Hi,
I am trying to parallelize only the inner loop as following:
program innerloop
implicit none
integer::i,j,f(3),f_j(10)
f=0
!$acc data region local(f_j),copy(f)
do i=1,3
!$acc region
do j=1,10
f_j(j)=i*j
end do
f(i)=sum(f_j)
!$acc end region
end do
!$acc end data region
write(*,*)f
end program
However, the output of “f” is “0 0 0”. While the correct one should be " 55 110 165".
Can anyone point out my mistake? The pgfortran version is 10.3.
Hi WENYANG LIU,
This looks like it may be more of a compiler issue. I have sent a report to our engineers (TPR#17286) for further investigation.
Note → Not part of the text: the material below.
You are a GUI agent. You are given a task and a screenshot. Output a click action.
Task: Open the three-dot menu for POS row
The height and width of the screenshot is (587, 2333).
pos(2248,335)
The work around is to either remove the “copy(f)” clause from the data region directive or modify the code as follows:
% cat tmp2.f90
program innerloop
implicit none
integer::i,j
real :: f(3),f_j(10)
f=0
!$acc region local(f_j)
!$acc do host
do i=1,3
do j=1,10
f_j(j)=i*j
end do
f(i)=sum(f_j)
end do
!$acc end region
write(*,*)f
end program
% pgf90 -ta=nvidia -Minfo -V10.3 tmp2.f90 ; a.out
innerloop:
9, Generating local(f_j(:))
Generating compute capability 1.0 kernel
Generating compute capability 1.3 kernel
11, Parallelization would require privatization of array 'f_j(1:10)'
Sequential loop scheduled on host
12, Loop is parallelizable
Accelerator kernel generated
12, !$acc do parallel, vector(10)
15, sum reduction inlined
Loop is parallelizable
Accelerator kernel generated
15, !$acc do parallel, vector(10)
Sum reduction generated for f_j$r
55.00000 110.0000 165.0000
Thanks,
Mat
Hi Mkcolg,
Thanks for your reply.
I have a question regarding the modified code you provided:
Since “i-loop” is on host, why is Sum reduction generated for f_j on line 15?
Hi WENYANG LIU,
Only the outer i loop is scheduled on the host. The two inner loops (sum is really a loop) are accelerated with the compiler generating a kernel for each. Do you not want the sum reduction parallelized?
Hi WENYANG LIU,
TPR#17286 was fixed in the 11.6 release when we added support for scalar kernels. The problem here was that “f(i)=sum(f_j)” gets transformed into:
tmp = 0
do j = 1,10
tmp = tmp + f_j(j)
enddo
f(i) = tmp
While the do loop is scheduled on the device, the final update “f(i) = tmp” had to be performed on the host. However, since you copy back “f” at the end of the data region, the host values get overwritten.
Adding support for scalar kernels in 11.6 allows for “f(i) = tmp” to be executed on the device.
Thanks,
Mat